HireOS was born from that question. I wanted to build a system where a recruiter could type a role name, walk away, and come back to a shortlisted candidate with a calendar invite already sent.

Target Users

Recruiters, HR teams, and fast-growing startups who need to scale hiring without scaling headcount.

Technologies Used

  • Airia Cloud: Pipeline orchestration with AI nodes, conditional branching, HTTP requests, and Python code blocks
  • Claude Haiku 4.5: Powers all AI operations: parsing, scoring, generating, formatting across both agents
  • Confluence: Source of truth for role requirements, queried by Agent 1 at runtime
  • PDFShift: Converts interview questions to a hosted PDF via AWS S3
  • Google Calendar API: Auto-schedules Google Meet interviews for shortlisted candidates via OAuth 2.0
  • Slack Webhooks: Real-time hiring decision notifications to the #hiring channel
  • Flask: Proxy server handling CORS, OAuth token refresh, and frontend serving
  • Railway: Production cloud deployment
  • GitHub: Source control and resume PDF hosting

What it does

HireOS is a two-agent autonomous hiring pipeline built entirely on Airia Cloud.

Agent 1 — Job Setup Pipeline connects to Confluence to pull internal role requirements, generates a polished job post, and produces a PDF interview kit — all from a single role title as input.

Agent 2 — Candidate Evaluation Pipeline accepts any resume URL, parses the PDF, extracts skills, and scores the candidate against job requirements using the formula:

$$\text{match\%} = \frac{\text{matched skills}}{\text{total required skills}} \times 100$$

If the score meets the threshold (≥ 50%), the candidate is shortlisted, a Google Meet interview is scheduled via the Calendar API, and the hiring team is notified on Slack.
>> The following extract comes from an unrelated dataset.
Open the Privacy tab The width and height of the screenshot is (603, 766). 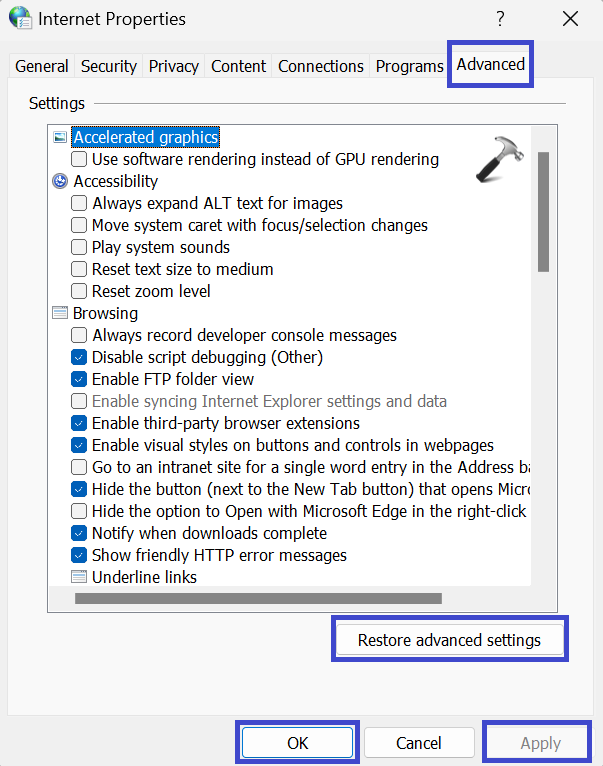(x=174, y=66)
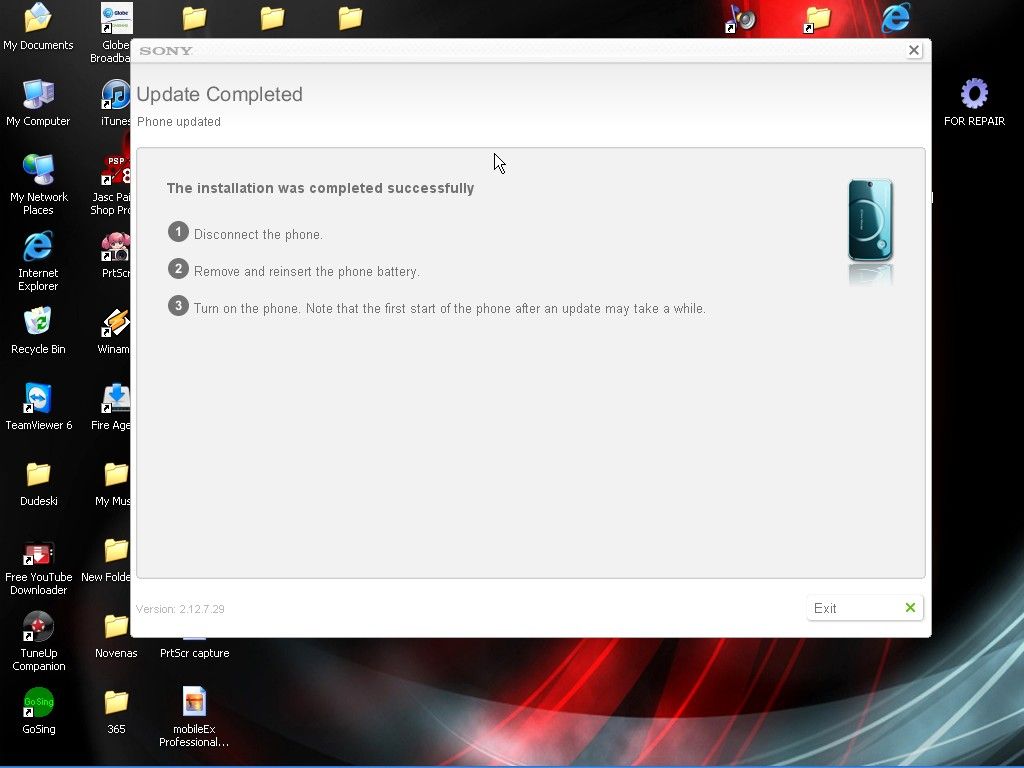Open the FOR REPAIR gear icon
The width and height of the screenshot is (1024, 768).
pyautogui.click(x=973, y=96)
If rejected, a personalized rejection email is drafted automatically.

How we built it

  • Airia Cloud orchestrates both pipelines as multi-node workflows with conditional branching
  • Claude Haiku 4.5 powers every AI node that includes nodes for resume parsing, skill scoring, Slack message generation, and JSON formatting
  • Confluence serves as the source of truth for role requirements
  • PDFShift converts interview questions into a hosted PDF
  • Google Calendar API schedules Google Meet interviews with OAuth 2.0
  • Slack Webhooks push real-time notifications to the hiring channel
  • Flask acts as a proxy server handling CORS, Google Calendar OAuth token management, and response parsing
  • Railway hosts the production deployment

Challenges we ran into

  • Google OAuth token management: OAuth 2.0 access tokens expire in 1 hour. I implemented automatic token refresh using the refresh token stored in the deployment environment, ensuring the Calendar integration works reliably in production without manual intervention.

  • Airia node variable injection: Variables injected via <variable value="..." /> tags only resolve correctly in user message segments, not in system prompts. This caused Resume_Scorer to receive an empty candidate profile when the variable was included in the system prompt, resulting in inconsistent scoring. Moving data flow to node connections fixed this.
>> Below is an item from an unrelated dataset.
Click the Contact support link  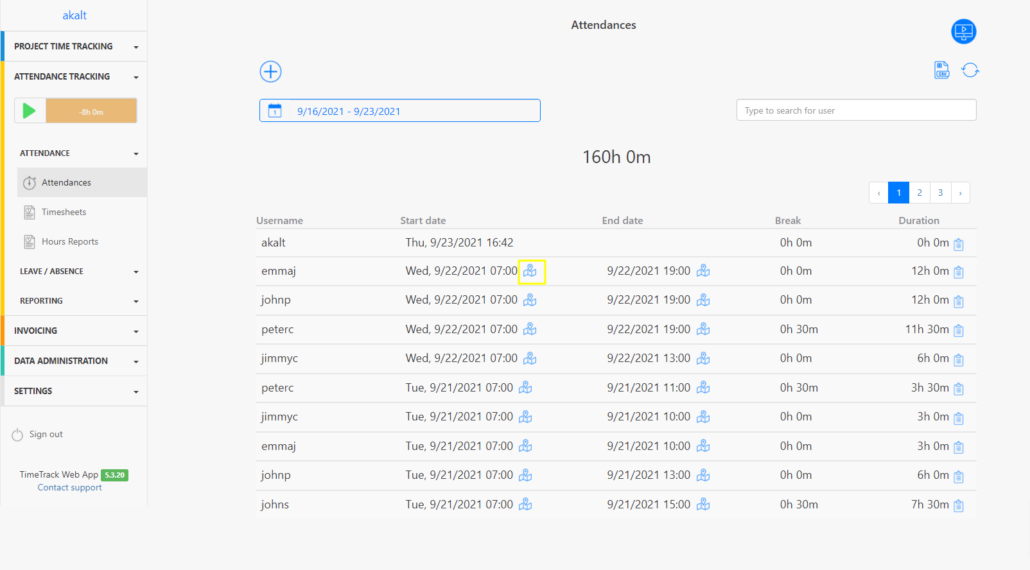[x=70, y=488]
  • Conditional branching with no dead ends: Airia requires every node to have at least one connected output. Designing a flow with conditional reject/shortlist branches while ensuring JSON_Output_Formatter always received the correct data, regardless of the branch taken, required careful node ordering.

Accomplishments that we're proud of

Five live integrations in one pipeline:

  • Confluence
  • PDFShift
  • Google Calendar
  • Slack
  • Airia Cloud

All working together autonomously in a single end-to-end flow. Every integration is real and production-grade, not mocked.

The entire journey from submitting a resume URL to receiving a Google Meet invite and a Slack notification takes under 10 seconds. No human touches anything between input and outcome.

What we learned

  • Building on Airia taught me how to think in pipelines rather than code. The challenge of making AI outputs deterministic by setting the temperature to 0, using strict JSON-only prompts, and explicitly defining formatting nodes was a significant learning experience.

  • I also learned that multi-system integrations require careful attention to token lifecycles, API rate limits, and failure modes at every integration point.

What's next for HireOS

  • Support for multiple job roles simultaneously
  • Candidate ranking across a pool of applicants
  • ATS (Applicant Tracking System) integration

Live App Limitations

  • Interview Scheduling invites are sent to a temporary mail account owned by me. Judges will not receive a personal invite but can verify the integration worked via the Slack notification which shows "Google Meet scheduled ✅"
  • The Confluence integration pulls from a private workspace configured for the Data Scientist role. Testing with other role names may return generic results.